Dit artikel hoort bij: de Vliegende Hollander 11 | 2018

Meer gereedschap dan 1 kist

Brede luchtmachtinzet bij Trident Juncture 2018

Beeld van de fligthline op Ørland met E-3A AWACS’, E-8C Joint Stars en KC-130J, en op de voorgrond het werk van de CIS.

Hoewel de KDC-10 het meest in het oog sprong tijdens Trident Juncture (TJ2018) speelden meer luchtmachteenheden een rol tijdens de oefening. In Noorwegen waren namelijk ook verbindelaars te vinden, net als gevechtsleiders en luchtbeeldopbouwers van het DARS en de AWACS en een boordvliegploeg met de NH90 aan boord van Zr. Ms. De Ruyter.

"... binnen 2 of 3 dagen een veilig netwerk en een veilige radioverbinding (zie foto's, red.) aanleggen..."
Majoor Leo, oefenleider van Final Spark.

‘Veilig werken in onveilige omgeving’

Onderdeel van TJ2018 was het CIS-eindexamen voor deelname aan de Very High Readiness Joint Task Force (VJTF) in 2019. “Tijdens Final Spark hebben onze medewerkers een proeve van bekwaamheid afgelegd”, vertelt majoor Leo die op de Noorse luchtmachtbasis Ørland de scepter zwaait over 4 containers en een truck met CIS-personeel van Eindhoven en Nieuw-Milligen. “Zij kunnen nu binnen 2 tot 3 dagen een veilig communicatienetwerk en een veilige radioverbinding aanleggen, waar dan ook ter wereld.

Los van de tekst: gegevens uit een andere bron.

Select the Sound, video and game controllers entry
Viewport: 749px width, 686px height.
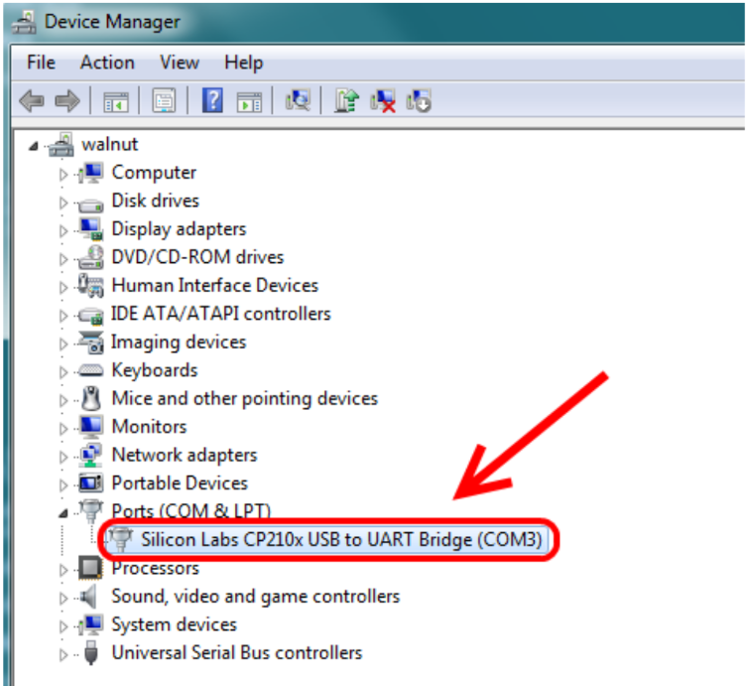[x=255, y=597]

‘Er zit een beperking op inzetbare middelen; tablets en gewone GSM’s zijn bij de VJTF uit den boze’

Dan heb je de beschikking over radio, een computernetwerk, internet en Mulan – met Titaan Rood en Zwart. Je brengt aan 2 kanten een cryptomodule aan en zo communiceer je veilig over de hele wereld. Daarnaast zetten we een veilig portofoonnetwerk op, zodat je binnen de straal van het vliegveld veilig met elkaar kunt praten. En we kunnen via UHF-radio met vliegtuigen communiceren tot 25 kilometer afstand. Er zit wel een beperking op de inzetbare middelen. Tablets en gewone GSM’s zijn bij de VJTF uit den boze, omdat daarop makkelijk ingebroken kan worden. Wij moeten ervoor zorgen dat je in een onveilig gebied toch veilig werkt. Ik kan je verzekeren: daar zit gigantisch veel techniek achter!”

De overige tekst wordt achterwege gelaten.